SS: In Moscow, I had a career as a magazine editor and media manager, and I led a very cushy life, to say the least. I traveled all over the world for film festivals and premieres, interviewed A-list stars, stayed in the best hotels, ate at the best restaurants, and went to fabulous parties. In New York, my husband and I have a rent-stabilized apartment. We travel very little, rarely eat out, and shop at Costco and Trader Joe’s (which I love, by the way).

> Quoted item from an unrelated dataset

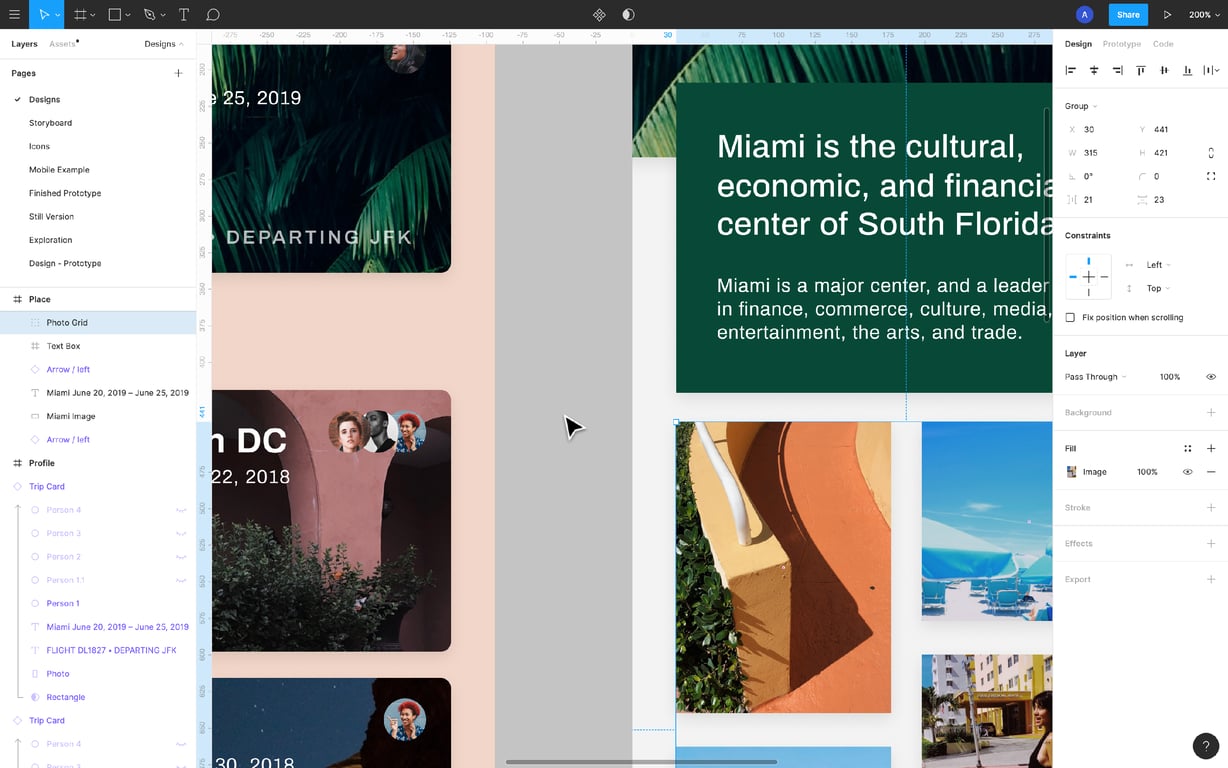
Task: Align selection to left edge
Action: click(x=1071, y=70)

I can’t afford to go to salons to have my hair cut or have anything done to my face.

That contrast is part of what my novel is about: the choice people in Russia often face between living well while staying silent about the regime’s atrocities, sometimes even collaborating with it, and leaving all that behind for an honest life with no material prospects.

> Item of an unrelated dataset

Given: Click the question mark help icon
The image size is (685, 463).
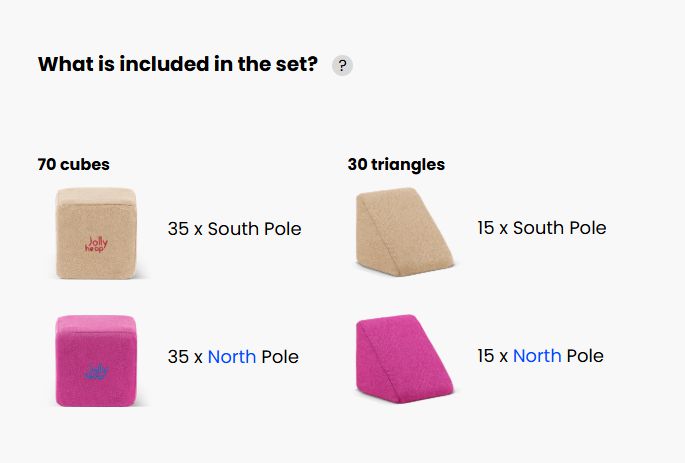Looking at the screenshot, I should pos(342,66).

But I really have nothing to complain about. I’m living the life of a writer in New York City. What more could I want? Most importantly, I can write about what I want to write about, without fearing for my life or the lives of my loved ones, and without making compromises that rot my soul.

Q: Which authors do you think have done the best job of creating characters and stories that accurately depict the state of life in Russia?

SS: I can’t say I’m a fan of contemporary literature about Russia. The three writers who’ve had the most profound impact on me, and who best depict the current or perhaps eternal state of life in Russia, are all dead and have been for close to or more than a hundred years:

Nikolai Gogol (who was Ukrainian, by the way, but wrote in Russian), Mikhail Saltykov-Shchedrin and Fyodor Sologub. They used satire as a form of social critique, exposing cruelty, hypocrisy, stupidity and moral decay. All three are still extremely funny today, at least if you read them in Russian. Gogol’s most famous work is DEAD SOULS; you can probably guess how the title of my novel came to me.

Q: So as a 21st-century novelist, how have you forged your own path in writing about today’s Russia?

SS: Some readers of THE UNDEAD seem to think that I write in the same absurdist vein, but that’s not quite true. There is certainly humor in my fiction, but this novel is based almost entirely on real events, even when they seem completely made up, like the story about the dog. (People will have to read the book to find out what it is.) While I was working on the novel, my editor left comments in the Word document a few times saying, “This is too implausible,” and I replied with proof links.

Life itself is absurd. But in Russia, this everyday absurdity is layered with something else. An authoritarian state adds its own convoluted grotesqueness, defying logic altogether.